The blaze, reported shortly before 5 p.m., started outside the home at 1708 E. 10th Ave., then spread into the attic, said Spokane Fire Department Battalion Chief Joel Fielder. Before firefighters got it under control, the fire badly damaged the front and east side of the single-story home.
James Farley was at the home he shares with his mother, Betty Farley, when he smelled smoke. At first, he said, he thought it was someone barbecuing. He then saw some smoke outside. He tried to put the fire out himself, but it was too late. He and his dog got out of the home safely. His mother, who grew up in the house, was not at home, he said.
The family is insured, Farley said. The cause is under investigation.
VA names director of Spokane hospital
The Department of Veterans Affairs has named Sandy J. Nielsen as director of the Spokane VA Medical Center.
Nielsen, who has headed the Lexington, Ky., VA Medical Center since 2005, was the former associate director of the VA Puget Sound Health Care System in Seattle and Tacoma.
Nielsen, born in San Francisco, earned a bachelor’s degree in English literature from the University of California at Santa Barbara and a master’s degree in journalism from the University of Missouri.
She also earned a master’s in public administration from California State University at Hayward and is a 1999 graduate of the VA’s leadership program.
Nielsen replaces Sharon Helman, who was reassigned to the VA hospital in Hines, Ill., in December.
As Spokane director, Nielsen also will oversee the VA’s outpatient clinics in Wenatchee and Coeur d’Alene.

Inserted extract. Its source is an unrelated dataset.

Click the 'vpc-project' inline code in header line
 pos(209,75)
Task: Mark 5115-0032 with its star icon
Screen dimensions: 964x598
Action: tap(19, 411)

Lead-handling training required
Beginning April 22, all remodeling contractors who disturb lead-based paint must be trained in safe lead-handling practices.
Despite nearly 30 years of effort to reduce childhood lead exposures, a million U.S. children are still poisoned by lead paint each year, putting them at risk for lowered IQ and behavioral disorders, according to the Environmental Protection Agency. Some of that poisoning occurs from lead dust stirred up during remodeling.